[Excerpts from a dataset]
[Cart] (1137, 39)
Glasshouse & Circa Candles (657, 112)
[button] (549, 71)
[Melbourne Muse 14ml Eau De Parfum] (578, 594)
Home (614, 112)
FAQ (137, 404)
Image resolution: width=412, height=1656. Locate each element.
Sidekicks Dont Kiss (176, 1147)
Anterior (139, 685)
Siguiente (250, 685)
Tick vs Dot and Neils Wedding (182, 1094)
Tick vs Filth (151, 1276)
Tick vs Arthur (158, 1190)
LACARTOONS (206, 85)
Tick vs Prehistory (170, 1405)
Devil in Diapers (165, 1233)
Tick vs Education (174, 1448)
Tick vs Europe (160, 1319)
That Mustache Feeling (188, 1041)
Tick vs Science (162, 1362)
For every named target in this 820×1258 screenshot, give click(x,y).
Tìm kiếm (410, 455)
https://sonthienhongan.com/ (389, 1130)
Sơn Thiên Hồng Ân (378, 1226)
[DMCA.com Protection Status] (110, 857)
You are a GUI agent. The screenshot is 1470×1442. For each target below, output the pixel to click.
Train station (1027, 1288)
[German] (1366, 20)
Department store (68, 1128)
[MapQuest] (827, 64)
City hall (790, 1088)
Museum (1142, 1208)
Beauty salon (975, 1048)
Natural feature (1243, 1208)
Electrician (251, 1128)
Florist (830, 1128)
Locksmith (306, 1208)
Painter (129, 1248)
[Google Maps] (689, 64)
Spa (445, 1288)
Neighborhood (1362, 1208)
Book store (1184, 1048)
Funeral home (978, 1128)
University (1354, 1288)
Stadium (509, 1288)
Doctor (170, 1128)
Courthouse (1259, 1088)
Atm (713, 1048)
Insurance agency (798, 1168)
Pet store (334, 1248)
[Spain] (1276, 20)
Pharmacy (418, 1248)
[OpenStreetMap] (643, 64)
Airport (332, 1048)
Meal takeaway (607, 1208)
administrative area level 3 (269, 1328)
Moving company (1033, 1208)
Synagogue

Your task |
Quote exactly the first line of the entries and every line after it, stopping with the line that contains "Tick vs Prehistory (170, 1405)".

Solution for this task |
[Cart] (1137, 39)
Glasshouse & Circa Candles (657, 112)
[button] (549, 71)
[Melbourne Muse 14ml Eau De Parfum] (578, 594)
Home (614, 112)
FAQ (137, 404)
Image resolution: width=412, height=1656. Locate each element.
Sidekicks Dont Kiss (176, 1147)
Anterior (139, 685)
Siguiente (250, 685)
Tick vs Dot and Neils Wedding (182, 1094)
Tick vs Filth (151, 1276)
Tick vs Arthur (158, 1190)
LACARTOONS (206, 85)
Tick vs Prehistory (170, 1405)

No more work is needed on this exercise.